In June 2005 my husband Herb and I brought our 17-year-old daughter, Amanda, to Nicaragua for two weeks for her International Baccalaureate service project. When our guide and translator, ProNica Program Coordinator Lillian Hall, fell ill with Dengue Fever, the women in the Acahualinca Clinic took us under their wings. We visited the clinic, library and pre-school, where Amanda taught 20 children. These buildings sit in the oldest neighborhood in Managua adjacent to the city dump and Lake Managua. Most of the patients and beauty school students live nearby.
When we entered the Managua city dump known as La Chureca, we were appalled to learn that people actually lived there. Smoke billowed from heaps of garbage as cows and dogs picked and pawed the trash for a morsel to eat. People dug for scraps with a two-pronged rake. Bits of plastic blew in the noxious breeze. It was a surreal nightmare.
As a professional hair stylist, I could cut hair of those with head lice in the dump. One of the days we were there, the afternoon rains came. A proud woman and her several children offered us refuge inside their make-shift home. Her lean-to, made of scraps of cardboard, wood and plastic, became my salon for the day. As word spread, shaggy-headed dump dwellers lined up for hair cuts by “la gringa.”
One of the clinic staff quoted a nun, “Whatever we learn, we need to pass on to others. We can’t keep our knowledge within us. We are transitory in this life.” I sold my salon to have more time for volunteer service. I never imagined I’d return to salon work.
I knew then that I needed to pass my hairstyling and business skills on to these women and girls by raising money to reenergize their school. A woman at the clinic wrote a proposal for supplies and instructor for 20 students.
Back home I cut hair. I trimmed members of our Quaker group, St. Petersburg Friends Meeting, at outdoor festivals, home parties - anywhere I could set up a stool. My husband coined the phrase “Worship Shearing,” a play on words of the Quaker practice of Worship Sharing. That first year, everyone who received a haircut and donated cash, signed a styling cape and had their picture. The cape now hangs prominently on the wall in the resurrected beauty school in Acahualinca.
All donations go towards the $4,000 annual budget which trains 40 women and girls in these marketable skills for an honest living. They now set up a stool outside their homes, start as shampoo girls in full service salons and hopefully become beauticians, cutting and styling hair.

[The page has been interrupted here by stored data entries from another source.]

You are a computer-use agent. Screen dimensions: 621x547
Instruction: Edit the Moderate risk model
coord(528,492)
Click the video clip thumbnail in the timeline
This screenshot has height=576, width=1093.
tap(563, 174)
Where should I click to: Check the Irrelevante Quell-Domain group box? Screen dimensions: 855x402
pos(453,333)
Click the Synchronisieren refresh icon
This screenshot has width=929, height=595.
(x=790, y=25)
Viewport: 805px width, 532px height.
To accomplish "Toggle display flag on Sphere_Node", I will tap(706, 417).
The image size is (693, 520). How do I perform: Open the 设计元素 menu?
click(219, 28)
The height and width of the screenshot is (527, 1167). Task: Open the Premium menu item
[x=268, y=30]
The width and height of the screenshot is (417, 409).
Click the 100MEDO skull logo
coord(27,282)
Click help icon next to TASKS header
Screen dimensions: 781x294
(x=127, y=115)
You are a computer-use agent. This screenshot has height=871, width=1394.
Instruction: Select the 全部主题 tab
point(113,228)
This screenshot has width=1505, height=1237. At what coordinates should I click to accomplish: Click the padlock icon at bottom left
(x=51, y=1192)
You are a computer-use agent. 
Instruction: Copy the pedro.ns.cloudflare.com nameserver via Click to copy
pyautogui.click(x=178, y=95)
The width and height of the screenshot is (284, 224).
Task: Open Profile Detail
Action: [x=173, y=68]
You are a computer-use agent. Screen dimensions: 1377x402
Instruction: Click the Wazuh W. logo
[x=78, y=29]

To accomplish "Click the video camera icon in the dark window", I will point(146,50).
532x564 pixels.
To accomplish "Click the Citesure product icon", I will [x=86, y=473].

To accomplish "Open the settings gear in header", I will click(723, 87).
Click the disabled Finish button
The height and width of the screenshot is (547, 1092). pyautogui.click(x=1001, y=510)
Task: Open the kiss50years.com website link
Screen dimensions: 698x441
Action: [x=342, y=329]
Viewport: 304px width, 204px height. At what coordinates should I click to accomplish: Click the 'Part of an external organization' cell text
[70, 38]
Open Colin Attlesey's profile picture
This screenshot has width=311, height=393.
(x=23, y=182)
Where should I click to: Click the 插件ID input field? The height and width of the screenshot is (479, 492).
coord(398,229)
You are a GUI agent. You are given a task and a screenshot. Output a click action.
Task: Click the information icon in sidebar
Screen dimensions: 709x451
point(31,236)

I return for each graduating class. I am so proud of these women and girls and their accomplishments. Their lives are not easy but they do not want to miss a single class. A former school teacher who lived in the dump was pregnant when classes began in 2006. Even in labor, she attended class on her way to give birth; her tears alarmed a US visitor. The new mother returned to class a few days later. Her determination paid off. The youngest attendee at graduation was her two month old baby.
Another young mother with several children had contemplated suicide; she felt worthless. Clinic staff convinced her to come to beauty school classes. Her life turned around and her proud children cheered as she graduated.
I am committed to attend each graduation every December and celebrate with these courageous women. I invite anyone to experience their life-changing event. These women and girls now have a skill for their entire lives.
And, best of all, this service project is sustainable – hair grows!